Un año del atentado a Miguel Uribe: el crimen que marcó la campaña presidencial
Con las investigaciones adelantadas por la Fiscalía General de la Nación, la Policía Nacional y organismos de cooperación internacional, han dado como resultado la vinculación de hasta 17 personas al proceso.


La tarde del 7 de junio de 2025, Miguel Uribe Turbay fue atacado brutalmente a tiros mientras participaba en un acto político en el parque El Golfito, en el barrio Modelia, en el occidente de Bogotá.
El dirigente del Centro Democrático recibió tres impactos de bala, uno en la pierna izquierda, y dos en la cabeza, por lo que fue remitido a la Fundación Santa Fe para entrar en cirugía y luego permaneció en la Unidad de Cuidados Intensivos (UCI) al estar en un coma inducido, donde permaneció más de dos meses hospitalizado.
El tiempo que pasó allí, el país lo abrazó entre velatones, oraciones y homenajes, antes de fallecer el 11 de agosto de ese mismo año y enlutar a los colombianos y su familia.
Su muerte generó una fuerte conmoción nacional debido a su labor como senador, precandidato presidencial, cercanía con las personas, toda su carrera política y una de las principales figuras de oposición al Gobierno de Gustavo Petro.
Además, el hecho revivió en los colombianos recuerdos de los años más violentos de la política colombiana, cuando varios candidatos presidenciales fueron asesinados durante campañas electorales, y además, la muerte de su madre Diana Turbay, la periodista que fue secuestrada y asesinada el 25 de enero de 1991 por el cartel de Pablo Escobar.
¿Qué ha pasado desde entonces?
Un año después, la Fiscalía ha logrado avances significativos en el caso.
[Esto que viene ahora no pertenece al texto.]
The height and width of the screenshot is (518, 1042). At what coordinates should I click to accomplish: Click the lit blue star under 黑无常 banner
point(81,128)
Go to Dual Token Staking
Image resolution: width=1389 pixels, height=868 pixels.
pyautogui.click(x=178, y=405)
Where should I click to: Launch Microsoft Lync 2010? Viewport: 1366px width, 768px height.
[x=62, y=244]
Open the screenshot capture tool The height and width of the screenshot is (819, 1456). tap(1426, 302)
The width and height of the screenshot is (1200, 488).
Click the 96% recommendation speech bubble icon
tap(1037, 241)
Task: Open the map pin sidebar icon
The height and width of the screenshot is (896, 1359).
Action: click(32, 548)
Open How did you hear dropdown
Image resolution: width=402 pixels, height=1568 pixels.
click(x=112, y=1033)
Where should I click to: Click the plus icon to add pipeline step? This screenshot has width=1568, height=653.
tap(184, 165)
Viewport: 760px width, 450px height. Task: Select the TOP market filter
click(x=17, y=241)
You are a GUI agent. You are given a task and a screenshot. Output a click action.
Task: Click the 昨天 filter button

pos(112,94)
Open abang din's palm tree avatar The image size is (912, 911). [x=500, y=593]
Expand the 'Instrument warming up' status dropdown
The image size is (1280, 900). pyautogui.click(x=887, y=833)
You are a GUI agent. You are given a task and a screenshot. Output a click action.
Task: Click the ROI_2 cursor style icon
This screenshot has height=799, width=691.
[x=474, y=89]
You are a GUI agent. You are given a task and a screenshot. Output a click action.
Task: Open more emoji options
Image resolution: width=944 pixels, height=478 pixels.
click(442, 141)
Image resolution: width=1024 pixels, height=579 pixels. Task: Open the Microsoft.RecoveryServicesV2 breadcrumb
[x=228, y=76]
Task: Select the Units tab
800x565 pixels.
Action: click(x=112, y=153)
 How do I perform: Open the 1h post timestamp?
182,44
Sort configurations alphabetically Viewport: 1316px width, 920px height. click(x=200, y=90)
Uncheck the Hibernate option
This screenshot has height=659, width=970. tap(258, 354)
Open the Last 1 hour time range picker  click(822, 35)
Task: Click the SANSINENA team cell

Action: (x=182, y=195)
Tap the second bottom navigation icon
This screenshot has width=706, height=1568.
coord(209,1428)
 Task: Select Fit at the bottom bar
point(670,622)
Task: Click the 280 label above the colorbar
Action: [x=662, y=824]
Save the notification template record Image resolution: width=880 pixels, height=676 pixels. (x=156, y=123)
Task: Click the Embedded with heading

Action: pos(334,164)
Las autoridades han vinculado a 17 personas con el crimen y han capturado a nueve de ellas, mientras que varias ya han recibido condenas por su participación en la planeación y ejecución del atentado.
Las investigaciones apuntan a que detrás del asesinato estaría la estructura armada conocida como Segunda Marquetalia, una de las principales disidencias de las antiguas FARC. Según la Fiscalía, el ataque tuvo motivaciones políticas y buscaba generar un impacto directo sobre el escenario democrático del país.
De acuerdo con el ente acusador, el homicidio reúne las características de un magnicidio, al considerar que no se trató únicamente de eliminar a una persona, sino de afectar el desarrollo de la actividad política y electoral en Colombia.
El pasado viernes 5 de junio, la Fiscalía General de la Nación dió una información oficial en la que solicitó ante un juez de control de garantías que sean declarados como personas ausentes varios integrantes de la Segunda Marquetalia.
Dentro de los señalados están “Iván Márquez”, alias “John 40”, alias “Rusbel”, alias “Enrique Marulanda”, alias “Gonzalo”, alias “Yako” y alias “Zarco Aldinever”. Y permite que la entidad avance en el proceso de imputación, así los procesados no estén presentes.
El impacto en las elecciones de 2026
Cuando ocurrió el atentado, Miguel Uribe figuraba entre los principales aspirantes del Centro Democrático para representar al partido en las elecciones presidenciales de 2026. Su ausencia obligó a reorganizar la estrategia política de la colectividad y modificó el panorama interno de la oposición.
Tras su muerte, el partido terminó respaldando la candidatura de la senadora Paloma Valencia y Juan Daniel Oviedo como su fórmula vicepresidencial. Sin embargo, la campaña estuvo marcada por divisiones internas y por la pérdida de una de sus figuras con mayor reconocimiento nacional. Valencia y ocupó el tercer lugar en la primera vuelta presidencial celebrada el pasado 31 de mayo.
De acuerdo con la agencia EFE, analistas consideran que el atentado elevó las preocupaciones sobre la seguridad de los candidatos y obligó a reforzar los esquemas de protección durante toda la campaña electoral. Aunque no se registraron ataques de similar magnitud contra otros aspirantes, el hecho mantuvo vigente el temor a un resurgimiento de la violencia política.
Una herida abierta para la democracia
El asesinato de Miguel Uribe no solo impactó a su partido político. También puso nuevamente sobre la mesa los desafíos de seguridad que enfrenta el país y la capacidad de los grupos armados para influir en la vida pública.
La investigación sigue avanzando para identificar a todos los responsables intelectuales y financieros del crimen. Mientras tanto, el caso permanece como uno de los episodios más relevantes de la historia política reciente de Colombia y un recordatorio de los riesgos que aún enfrenta la democracia frente a la violencia armada.